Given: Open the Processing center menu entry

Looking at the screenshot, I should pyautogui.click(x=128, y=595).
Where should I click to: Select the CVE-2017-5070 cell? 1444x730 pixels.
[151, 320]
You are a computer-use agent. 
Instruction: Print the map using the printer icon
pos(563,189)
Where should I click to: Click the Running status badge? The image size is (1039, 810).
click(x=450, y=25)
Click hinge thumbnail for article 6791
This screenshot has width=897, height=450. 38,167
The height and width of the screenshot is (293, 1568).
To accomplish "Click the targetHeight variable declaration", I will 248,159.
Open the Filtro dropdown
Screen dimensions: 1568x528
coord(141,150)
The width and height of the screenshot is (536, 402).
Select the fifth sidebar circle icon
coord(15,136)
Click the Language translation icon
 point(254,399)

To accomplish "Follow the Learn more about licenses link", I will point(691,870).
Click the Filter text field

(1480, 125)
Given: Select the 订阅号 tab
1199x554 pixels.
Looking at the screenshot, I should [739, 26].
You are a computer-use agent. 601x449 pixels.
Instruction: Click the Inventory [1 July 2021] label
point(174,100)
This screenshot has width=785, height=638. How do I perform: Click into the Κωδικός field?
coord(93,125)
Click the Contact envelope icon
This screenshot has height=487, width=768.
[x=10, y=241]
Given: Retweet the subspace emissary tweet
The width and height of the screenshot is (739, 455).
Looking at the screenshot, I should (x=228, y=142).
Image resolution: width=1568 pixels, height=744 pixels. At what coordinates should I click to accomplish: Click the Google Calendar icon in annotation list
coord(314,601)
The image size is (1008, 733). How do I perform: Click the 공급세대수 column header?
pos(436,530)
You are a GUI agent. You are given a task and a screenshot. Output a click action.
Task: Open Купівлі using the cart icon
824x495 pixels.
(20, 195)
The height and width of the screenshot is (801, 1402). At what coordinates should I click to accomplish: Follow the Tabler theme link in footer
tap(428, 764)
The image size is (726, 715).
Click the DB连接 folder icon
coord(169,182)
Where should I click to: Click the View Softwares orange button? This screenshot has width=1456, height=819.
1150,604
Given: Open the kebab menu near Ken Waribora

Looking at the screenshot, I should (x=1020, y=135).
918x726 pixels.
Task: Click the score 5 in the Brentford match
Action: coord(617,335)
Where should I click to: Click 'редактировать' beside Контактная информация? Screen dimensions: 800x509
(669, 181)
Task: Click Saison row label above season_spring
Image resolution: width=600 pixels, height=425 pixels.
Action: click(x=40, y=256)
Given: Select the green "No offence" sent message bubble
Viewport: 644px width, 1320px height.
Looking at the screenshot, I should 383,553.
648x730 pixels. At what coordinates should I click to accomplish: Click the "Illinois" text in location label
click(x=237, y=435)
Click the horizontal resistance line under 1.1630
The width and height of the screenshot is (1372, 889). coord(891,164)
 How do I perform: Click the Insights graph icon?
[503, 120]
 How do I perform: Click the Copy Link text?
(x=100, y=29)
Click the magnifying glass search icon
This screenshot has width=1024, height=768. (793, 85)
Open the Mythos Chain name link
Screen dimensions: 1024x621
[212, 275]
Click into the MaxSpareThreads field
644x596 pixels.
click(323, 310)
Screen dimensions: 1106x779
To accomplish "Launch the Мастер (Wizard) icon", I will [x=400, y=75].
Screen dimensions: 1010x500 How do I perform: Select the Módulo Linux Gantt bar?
● ● ● ● ●
Your task
Check each line of the material for the string "computer" and state how many lines contain it, with only the number as the answer.

Final answer
2